» **Task brief**
Could you reproduce each of the following items word for word, with nothing changed?

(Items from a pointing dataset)

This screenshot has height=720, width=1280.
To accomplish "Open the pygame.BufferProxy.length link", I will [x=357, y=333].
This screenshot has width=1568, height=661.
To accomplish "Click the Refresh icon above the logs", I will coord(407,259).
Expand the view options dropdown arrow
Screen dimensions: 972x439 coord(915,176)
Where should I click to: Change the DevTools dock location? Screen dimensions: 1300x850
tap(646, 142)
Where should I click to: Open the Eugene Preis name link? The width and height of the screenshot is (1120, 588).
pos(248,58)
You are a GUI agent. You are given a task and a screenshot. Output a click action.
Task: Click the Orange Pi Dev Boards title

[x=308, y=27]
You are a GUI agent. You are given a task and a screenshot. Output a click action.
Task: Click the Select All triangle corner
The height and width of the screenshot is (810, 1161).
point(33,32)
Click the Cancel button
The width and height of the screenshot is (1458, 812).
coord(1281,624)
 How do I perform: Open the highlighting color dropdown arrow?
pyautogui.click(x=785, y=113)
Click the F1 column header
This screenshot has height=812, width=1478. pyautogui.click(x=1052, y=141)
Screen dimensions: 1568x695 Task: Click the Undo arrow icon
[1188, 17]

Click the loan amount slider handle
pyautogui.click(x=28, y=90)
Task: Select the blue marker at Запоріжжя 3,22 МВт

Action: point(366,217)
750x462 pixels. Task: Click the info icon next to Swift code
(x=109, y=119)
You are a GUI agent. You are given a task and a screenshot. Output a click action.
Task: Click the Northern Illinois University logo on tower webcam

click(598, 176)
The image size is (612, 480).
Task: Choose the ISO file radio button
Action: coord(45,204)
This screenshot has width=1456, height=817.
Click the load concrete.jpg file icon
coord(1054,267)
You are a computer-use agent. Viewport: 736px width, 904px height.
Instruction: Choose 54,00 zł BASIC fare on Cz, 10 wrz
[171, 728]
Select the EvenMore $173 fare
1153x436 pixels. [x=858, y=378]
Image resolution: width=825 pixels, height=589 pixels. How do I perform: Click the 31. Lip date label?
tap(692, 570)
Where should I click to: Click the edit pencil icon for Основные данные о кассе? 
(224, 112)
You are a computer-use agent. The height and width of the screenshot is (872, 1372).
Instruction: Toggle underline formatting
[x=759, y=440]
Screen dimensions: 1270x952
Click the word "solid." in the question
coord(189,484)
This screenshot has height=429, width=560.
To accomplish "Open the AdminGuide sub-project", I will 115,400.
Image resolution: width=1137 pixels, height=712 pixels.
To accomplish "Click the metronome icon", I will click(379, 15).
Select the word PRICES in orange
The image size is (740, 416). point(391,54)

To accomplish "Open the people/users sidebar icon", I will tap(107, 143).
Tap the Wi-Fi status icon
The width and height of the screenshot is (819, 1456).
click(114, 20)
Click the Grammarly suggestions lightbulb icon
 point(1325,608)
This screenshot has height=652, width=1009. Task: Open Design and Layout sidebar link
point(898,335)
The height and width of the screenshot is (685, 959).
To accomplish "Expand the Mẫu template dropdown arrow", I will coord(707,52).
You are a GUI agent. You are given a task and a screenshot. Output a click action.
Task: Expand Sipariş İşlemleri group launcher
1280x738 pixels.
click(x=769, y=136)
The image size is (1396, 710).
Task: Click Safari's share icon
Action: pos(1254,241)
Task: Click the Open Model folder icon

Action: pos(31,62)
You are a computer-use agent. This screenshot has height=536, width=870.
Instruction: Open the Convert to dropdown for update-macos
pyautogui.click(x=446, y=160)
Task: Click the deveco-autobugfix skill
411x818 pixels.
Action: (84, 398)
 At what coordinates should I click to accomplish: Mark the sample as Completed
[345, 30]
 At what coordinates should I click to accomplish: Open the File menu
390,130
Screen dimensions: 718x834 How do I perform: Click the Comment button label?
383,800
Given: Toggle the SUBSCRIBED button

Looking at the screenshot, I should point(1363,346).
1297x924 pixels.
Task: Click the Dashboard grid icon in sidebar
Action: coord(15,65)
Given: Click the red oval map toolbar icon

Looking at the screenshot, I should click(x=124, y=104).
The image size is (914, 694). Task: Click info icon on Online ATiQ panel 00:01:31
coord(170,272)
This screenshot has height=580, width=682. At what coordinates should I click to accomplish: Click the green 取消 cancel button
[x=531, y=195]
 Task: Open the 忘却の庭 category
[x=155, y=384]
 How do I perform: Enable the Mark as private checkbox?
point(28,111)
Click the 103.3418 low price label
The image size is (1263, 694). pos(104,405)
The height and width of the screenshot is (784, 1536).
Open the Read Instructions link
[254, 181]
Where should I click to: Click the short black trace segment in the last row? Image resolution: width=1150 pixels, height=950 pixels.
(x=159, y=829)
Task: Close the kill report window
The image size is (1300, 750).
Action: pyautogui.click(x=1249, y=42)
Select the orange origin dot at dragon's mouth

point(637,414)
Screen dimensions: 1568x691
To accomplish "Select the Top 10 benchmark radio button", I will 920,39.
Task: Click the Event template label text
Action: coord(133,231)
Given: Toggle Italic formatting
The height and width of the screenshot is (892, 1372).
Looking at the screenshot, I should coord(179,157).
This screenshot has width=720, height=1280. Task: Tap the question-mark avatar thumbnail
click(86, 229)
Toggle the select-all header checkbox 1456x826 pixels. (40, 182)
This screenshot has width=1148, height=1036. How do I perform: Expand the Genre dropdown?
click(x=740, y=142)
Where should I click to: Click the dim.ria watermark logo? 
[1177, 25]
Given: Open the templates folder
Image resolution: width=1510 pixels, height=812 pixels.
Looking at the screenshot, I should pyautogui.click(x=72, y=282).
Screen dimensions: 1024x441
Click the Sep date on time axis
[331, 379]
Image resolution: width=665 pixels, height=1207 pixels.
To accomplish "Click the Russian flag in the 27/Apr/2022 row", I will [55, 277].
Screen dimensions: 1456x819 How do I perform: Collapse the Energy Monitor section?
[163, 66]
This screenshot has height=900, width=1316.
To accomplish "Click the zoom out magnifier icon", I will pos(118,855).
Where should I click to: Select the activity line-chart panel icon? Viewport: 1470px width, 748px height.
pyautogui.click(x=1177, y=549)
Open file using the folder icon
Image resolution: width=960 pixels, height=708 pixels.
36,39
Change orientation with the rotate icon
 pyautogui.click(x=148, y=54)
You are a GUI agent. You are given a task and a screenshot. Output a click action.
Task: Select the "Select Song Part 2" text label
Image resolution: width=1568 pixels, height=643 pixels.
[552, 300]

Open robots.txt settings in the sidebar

» **Task response**
This screenshot has height=720, width=1280.
To accomplish "Open the pygame.BufferProxy.length link", I will [x=357, y=333].
This screenshot has width=1568, height=661.
To accomplish "Click the Refresh icon above the logs", I will coord(407,259).
Expand the view options dropdown arrow
Screen dimensions: 972x439 coord(915,176)
Where should I click to: Change the DevTools dock location? Screen dimensions: 1300x850
tap(646, 142)
Where should I click to: Open the Eugene Preis name link? The width and height of the screenshot is (1120, 588).
pos(248,58)
You are a GUI agent. You are given a task and a screenshot. Output a click action.
Task: Click the Orange Pi Dev Boards title

[x=308, y=27]
You are a GUI agent. You are given a task and a screenshot. Output a click action.
Task: Click the Select All triangle corner
The height and width of the screenshot is (810, 1161).
point(33,32)
Click the Cancel button
The width and height of the screenshot is (1458, 812).
coord(1281,624)
 How do I perform: Open the highlighting color dropdown arrow?
pyautogui.click(x=785, y=113)
Click the F1 column header
This screenshot has height=812, width=1478. pyautogui.click(x=1052, y=141)
Screen dimensions: 1568x695 Task: Click the Undo arrow icon
[1188, 17]

Click the loan amount slider handle
pyautogui.click(x=28, y=90)
Task: Select the blue marker at Запоріжжя 3,22 МВт

Action: point(366,217)
750x462 pixels. Task: Click the info icon next to Swift code
(x=109, y=119)
You are a GUI agent. You are given a task and a screenshot. Output a click action.
Task: Click the Northern Illinois University logo on tower webcam

click(598, 176)
The image size is (612, 480).
Task: Choose the ISO file radio button
Action: coord(45,204)
This screenshot has width=1456, height=817.
Click the load concrete.jpg file icon
coord(1054,267)
You are a computer-use agent. Viewport: 736px width, 904px height.
Instruction: Choose 54,00 zł BASIC fare on Cz, 10 wrz
[171, 728]
Select the EvenMore $173 fare
1153x436 pixels. [x=858, y=378]
Image resolution: width=825 pixels, height=589 pixels. How do I perform: Click the 31. Lip date label?
tap(692, 570)
Where should I click to: Click the edit pencil icon for Основные данные о кассе? 
(224, 112)
You are a computer-use agent. The height and width of the screenshot is (872, 1372).
Instruction: Toggle underline formatting
[x=759, y=440]
Screen dimensions: 1270x952
Click the word "solid." in the question
coord(189,484)
This screenshot has height=429, width=560.
To accomplish "Open the AdminGuide sub-project", I will 115,400.
Image resolution: width=1137 pixels, height=712 pixels.
To accomplish "Click the metronome icon", I will click(379, 15).
Select the word PRICES in orange
The image size is (740, 416). point(391,54)

To accomplish "Open the people/users sidebar icon", I will tap(107, 143).
Tap the Wi-Fi status icon
The width and height of the screenshot is (819, 1456).
click(114, 20)
Click the Grammarly suggestions lightbulb icon
 point(1325,608)
This screenshot has height=652, width=1009. Task: Open Design and Layout sidebar link
point(898,335)
The height and width of the screenshot is (685, 959).
To accomplish "Expand the Mẫu template dropdown arrow", I will coord(707,52).
You are a GUI agent. You are given a task and a screenshot. Output a click action.
Task: Expand Sipariş İşlemleri group launcher
1280x738 pixels.
click(x=769, y=136)
The image size is (1396, 710).
Task: Click Safari's share icon
Action: pos(1254,241)
Task: Click the Open Model folder icon

Action: pos(31,62)
You are a computer-use agent. This screenshot has height=536, width=870.
Instruction: Open the Convert to dropdown for update-macos
pyautogui.click(x=446, y=160)
Task: Click the deveco-autobugfix skill
411x818 pixels.
Action: (84, 398)
 At what coordinates should I click to accomplish: Mark the sample as Completed
[345, 30]
 At what coordinates should I click to accomplish: Open the File menu
390,130
Screen dimensions: 718x834 How do I perform: Click the Comment button label?
383,800
Given: Toggle the SUBSCRIBED button

Looking at the screenshot, I should point(1363,346).
1297x924 pixels.
Task: Click the Dashboard grid icon in sidebar
Action: coord(15,65)
Given: Click the red oval map toolbar icon

Looking at the screenshot, I should click(x=124, y=104).
The image size is (914, 694). Task: Click info icon on Online ATiQ panel 00:01:31
coord(170,272)
This screenshot has height=580, width=682. At what coordinates should I click to accomplish: Click the green 取消 cancel button
[x=531, y=195]
 Task: Open the 忘却の庭 category
[x=155, y=384]
 How do I perform: Enable the Mark as private checkbox?
point(28,111)
Click the 103.3418 low price label
The image size is (1263, 694). pos(104,405)
The height and width of the screenshot is (784, 1536).
Open the Read Instructions link
[254, 181]
Where should I click to: Click the short black trace segment in the last row? Image resolution: width=1150 pixels, height=950 pixels.
(x=159, y=829)
Task: Close the kill report window
The image size is (1300, 750).
Action: pyautogui.click(x=1249, y=42)
Select the orange origin dot at dragon's mouth

point(637,414)
Screen dimensions: 1568x691
To accomplish "Select the Top 10 benchmark radio button", I will 920,39.
Task: Click the Event template label text
Action: coord(133,231)
Given: Toggle Italic formatting
The height and width of the screenshot is (892, 1372).
Looking at the screenshot, I should coord(179,157).
This screenshot has width=720, height=1280. Task: Tap the question-mark avatar thumbnail
click(86, 229)
Toggle the select-all header checkbox 1456x826 pixels. (40, 182)
This screenshot has width=1148, height=1036. How do I perform: Expand the Genre dropdown?
click(x=740, y=142)
Where should I click to: Click the dim.ria watermark logo? 
[1177, 25]
Given: Open the templates folder
Image resolution: width=1510 pixels, height=812 pixels.
Looking at the screenshot, I should pyautogui.click(x=72, y=282).
Screen dimensions: 1024x441
Click the Sep date on time axis
[331, 379]
Image resolution: width=665 pixels, height=1207 pixels.
To accomplish "Click the Russian flag in the 27/Apr/2022 row", I will [55, 277].
Screen dimensions: 1456x819 How do I perform: Collapse the Energy Monitor section?
[163, 66]
This screenshot has height=900, width=1316.
To accomplish "Click the zoom out magnifier icon", I will pos(118,855).
Where should I click to: Select the activity line-chart panel icon? Viewport: 1470px width, 748px height.
pyautogui.click(x=1177, y=549)
Open file using the folder icon
Image resolution: width=960 pixels, height=708 pixels.
36,39
Change orientation with the rotate icon
 pyautogui.click(x=148, y=54)
You are a GUI agent. You are given a task and a screenshot. Output a click action.
Task: Select the "Select Song Part 2" text label
Image resolution: width=1568 pixels, height=643 pixels.
[552, 300]

Open robots.txt settings in the sidebar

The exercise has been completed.